To address this, the team developed a workaround to reduce API load by introducing a centralised data cache. The cache downloads data from the Space-Track API to Amazon S3, from which our servers—and any number of duplicated environments—can retrieve the data.
This approach allows us to completely bypass Space-Track’s rate limits for internal usage, provided the data cache itself adheres to those limits.
Decision
We chose Amazon S3 as the primary storage solution for the data cache, supported by AWS SNS, SQS, and DynamoDB for orchestration and configuration.
Reasons for Choosing S3
- Performance: S3 is fast and highly reliable.
- Scalability: It offers virtually unlimited storage.
- Cost-efficiency: Storage costs remain low, even at scale.
- Event-driven architecture: File uploads can trigger SNS notifications, eliminating the need for polling.
- Ease of management: Files can be viewed, copied, or deleted manually through the AWS Console.
AWS DynamoDB is used to store configuration data and simple statistics.
Alternatives Considered
- Aurora/RDS: Comparable performance but significantly more expensive.
- RabbitMQ/Kafka stack: Rejected due to higher complexity and cost, which were unjustified for this use case.
Implementation Overview
The data cache is produced by a FastAPI application that integrates four different data types from two API providers (Space-Track and ESA DISCOS).
Key features include:
- A custom cron-like scheduler that defines when data retrieval from Space-Track and ESA DISCOS is permitted.
- Strict enforcement of API rate limits (per minute, hour, and day).
- A global “kill switch” implemented via DynamoDB and AWS Console, allowing the fetching process to be paused or resumed per data source and data type (e.g. pausing only Space-Track TIPs).
Once data is stored in S3, an SNS notification is sent, triggering messages in an SQS queue.
Each environment subscribes to the queue and runs its own lightweight FastAPI consumer application that:
- Waits for new SQS messages,
- Retrieves the corresponding file from S3, and
- Processes it into a local database.
This consumer replaces the previous cron-controlled worker with a persistent, event-driven one.
Consequences
- Scalability: We can deploy an unlimited number of test environments without impacting Space-Track’s API.

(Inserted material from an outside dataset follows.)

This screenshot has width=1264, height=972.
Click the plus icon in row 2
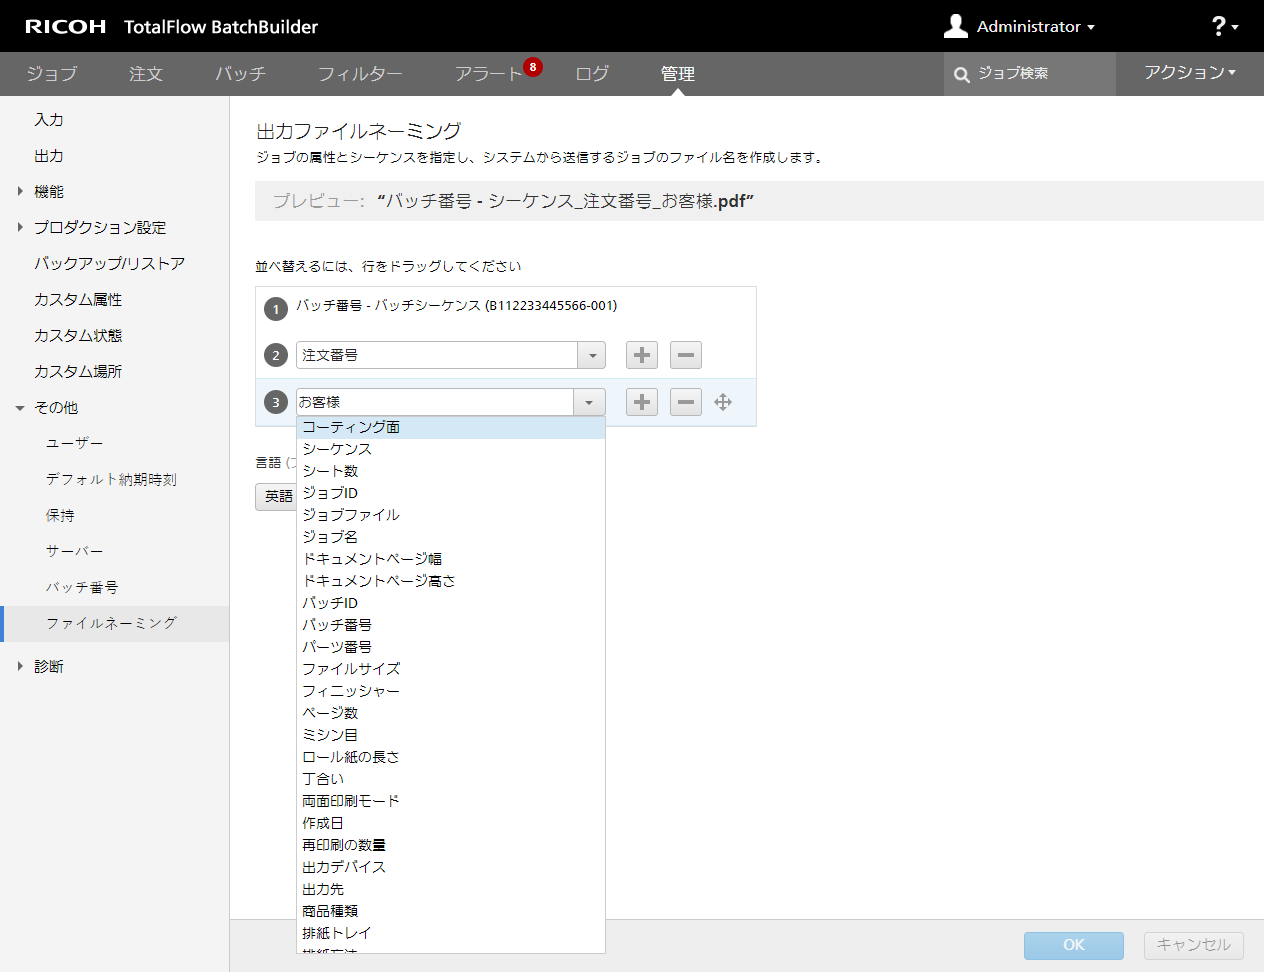click(x=642, y=355)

- Centralisation: All data fetching is centralised, allowing for easier integration of additional data sources in the future.

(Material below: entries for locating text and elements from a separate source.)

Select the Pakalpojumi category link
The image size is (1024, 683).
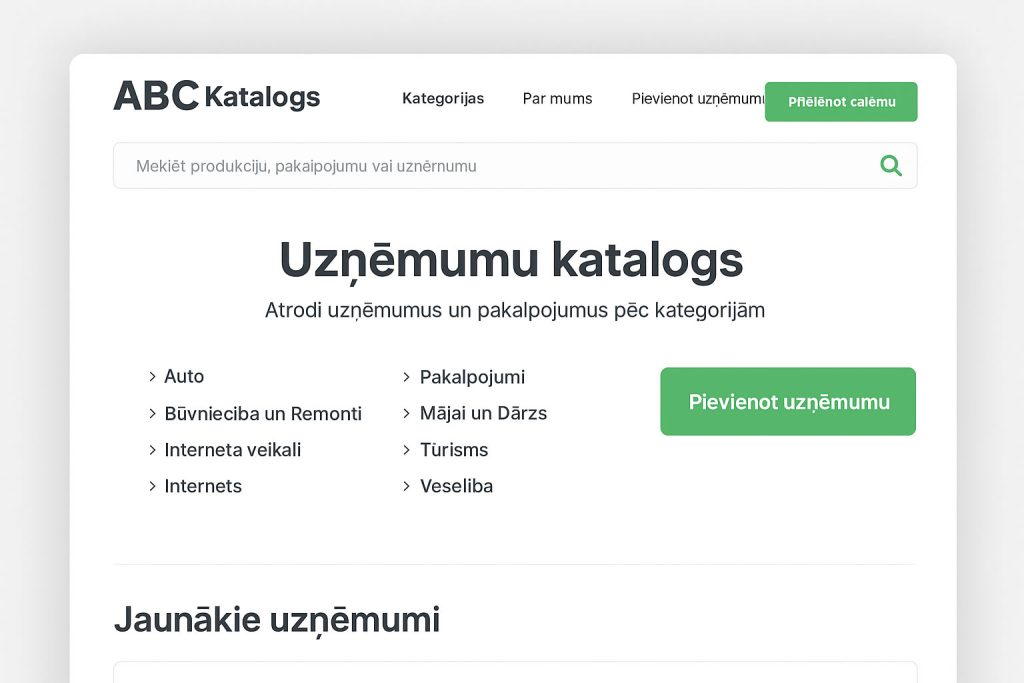pos(472,377)
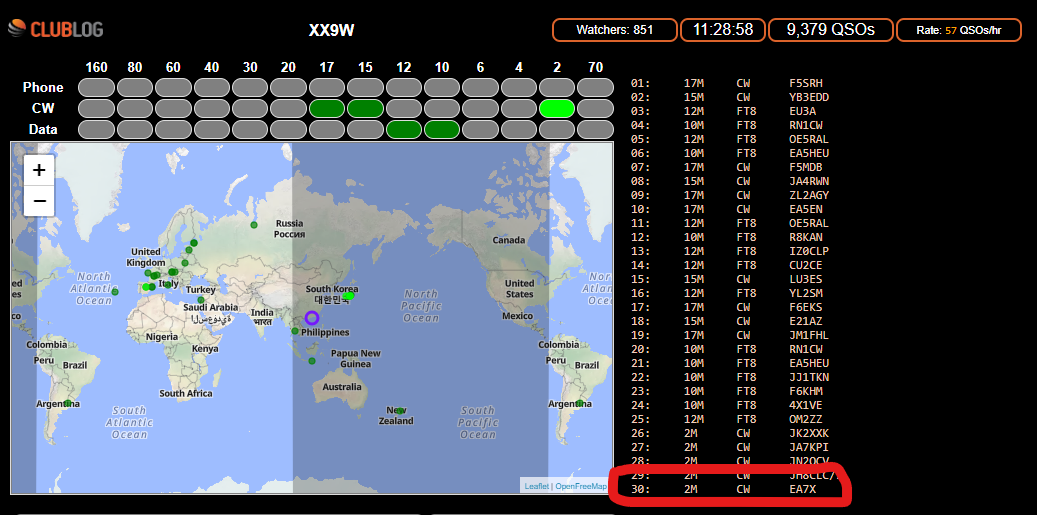Select the purple circle station marker on map
1037x515 pixels.
coord(312,318)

- Data ownership: We maintain local copies of all relevant data (e.g. CDMs, TIPs) and can provide it directly to UKSA without external limitations.
- Efficiency: The ingestion process is now faster and more reliable - data can be available in MSH within as little as two hours after appearing on the Space-Track website.
- Resilience: The system is more robust to API outages and rate limit constraints.